O ceticismo, no entanto, acaba sendo pernicioso porque a corte passa a ser vista como a senhora absoluta de suas decisões, ou seja, dispensa-se a fundamentação das decisões. Assim, nos resta observar com segurança o fenômeno apenas de seu ponto de vista realista. O realismo, no entanto, é incompleto - não por não ser dotado de conceitos ontológicos, porque renuncia a isto, mas por constituir-se numa metodologia nitidamente descritiva. Sem maiores elucubrações, notamos que a metodologia descritiva sofre do problema da indução[10], ainda mais em terreno tão complexo como o da teoria da decisão. Esse é um problema que ressurge mais adiante, ao nos darmos conta de que a redução da legitimidade à validade acaba sendo uma redução da realidade especialmente perniciosa à construção democrática. Mais uma vez, deixemos a questão em suspenso por hora.[11]



[1] As remissões sobre Mannheim e Pohle feitas por Knijnik, em O recurso (...), p. 115 e ss., têm base em Mauro Bove, em Il sindacato della corte di cassazione. Milano: Giuffrè, p. 37 e ss.

[2] Henke demonstra consciência, não só de que o critério ontológico necessita de complementação de um critério técnico-processual, mas também é consciente de que o juiz é necessário para definir os casos limítrofes. "Si el juez de casación tubiera que obstenerse de juzgar cuando la valoración es insegura, se excluiría su influencia precisamente allí donde resulta más necessaria. Y si el reexamen casacional no procediese cuando la cuestión de hecho y la de derecho son inseparables, no se resolvería cuándo el juez de casación tendría que aceptar esa inseparabilidad como insuperable y cuándo objetarla por estar la sentencia deficientemente fundada." Henke, La cuestion de hecho (...), p. 19.

[3] Knijnik, O recurso (...), p. 119. Cf. Henke. La cuestion de hecho (...), p. 17.

[4] Knijnik, O recurso (...), p. 119. Cf. Boré, Jacques. La cassation en matiere civile. Paris: Dalloz, 1997, p. 324.

[5] As remissões sobre Shcwinge e Kchinke feitas por Knijnik, em O recurso (...), p. 124 e ss., têm base em Horst-Edberhard Henke, em La cuestion de hecho (...), p. 19 e ss; e em Mauro Bove, em Il sindacato della corte di cassazione. Milano: Giuffrè, p. 41 e ss.

[6] Knijnik, O recurso (...), p. 125.

[7] Knijnik, O recurso (...), p. 126.

[8] Henke, em La cuestion de hecho (...), p. 19; citado por Knijnik, em O recurso (...), p. 131; define o que seria a linha de orientação de Peters, Henke, Warda e Gottwald.

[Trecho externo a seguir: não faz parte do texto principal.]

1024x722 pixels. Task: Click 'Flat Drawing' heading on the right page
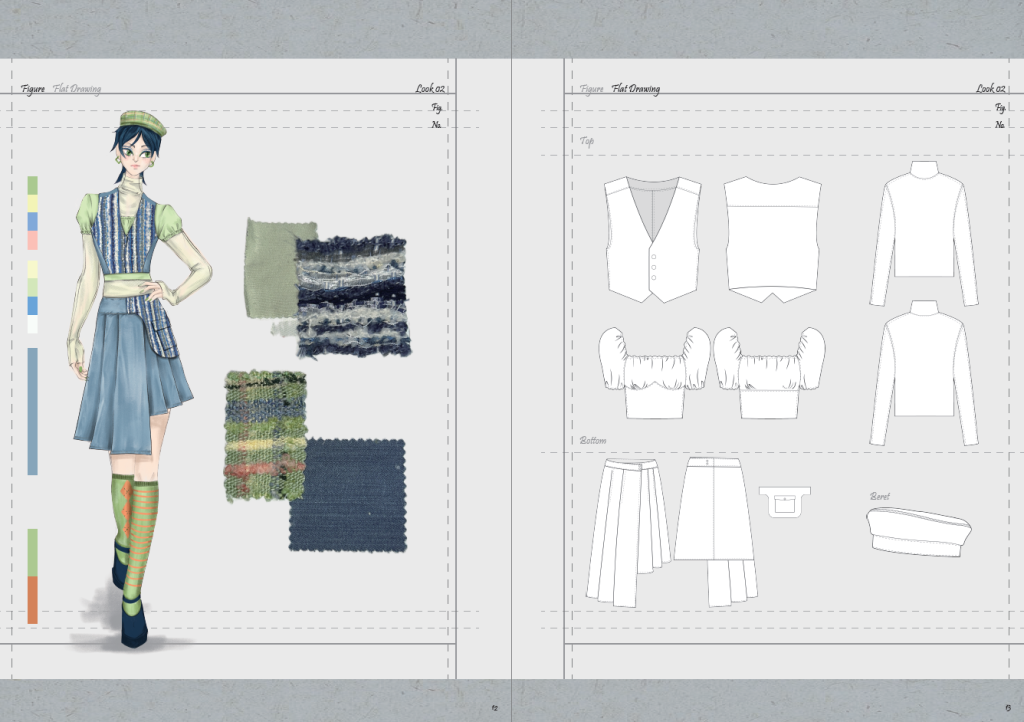click(x=636, y=89)
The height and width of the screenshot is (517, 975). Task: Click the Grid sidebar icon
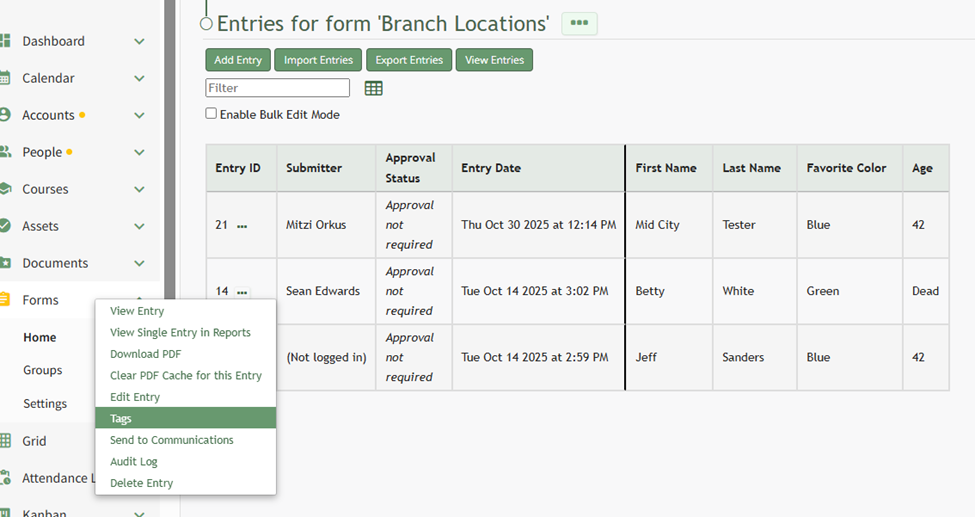click(5, 440)
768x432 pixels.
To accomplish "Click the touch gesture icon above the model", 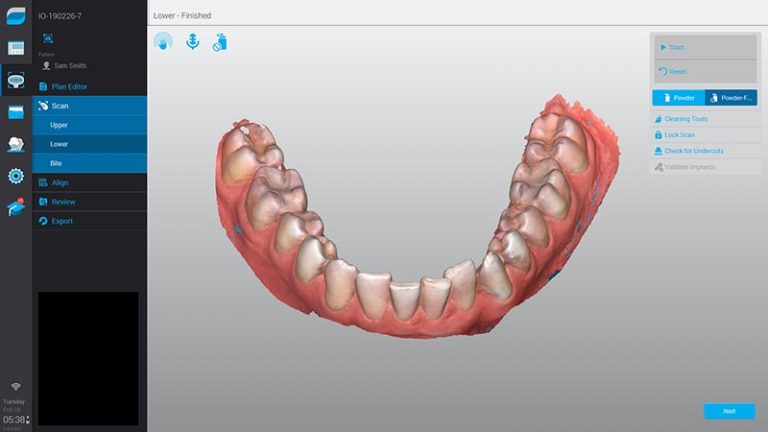I will 163,42.
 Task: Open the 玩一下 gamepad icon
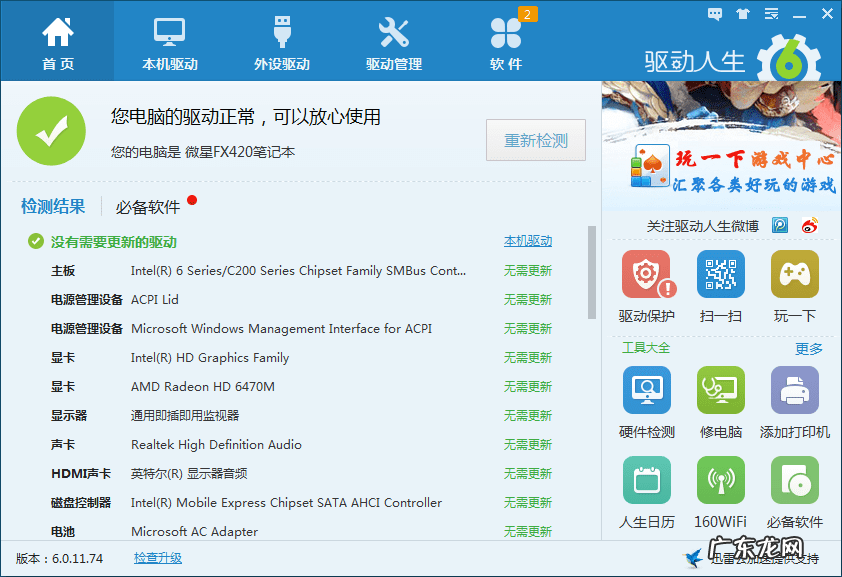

[9] Knijnik, O recurso (...), p. 139.

[10] "Ora, está longe de ser óbvio, de um ponto de vista lógico, haver justificativa no inferir enunciados universais de enunciados singulares, independentemente de quão numerosos sejam estes; com efeito, qualquer conclusão colhida desse modo sempre pode revelar-se falsa: independentemente de quantos casos de cisnes brancos possamos observar, isso não justifica a conclusão de que todos os cisnes são brancos. (...) A questão de saber se as inferências indutivas se justificam e em que condições é conhecida como o problema da indução." Popper, A lógica (...), p. 27-28.

[11] Henke compartilha da insuficiência desses métodos. No entanto, defende que a chave para sua superação estaria na abordagem aos conceitos indeterminados, circunstância de direito material. "Como se desprende del análisis de las teorías hasta aquí expuestas, el defecto principal de éstas consiste en haber descuidado las cuestiones básicas de derecho material y de método que plantea el concepto indeterminado." Henke, La cuestion de hecho (...), p. 54.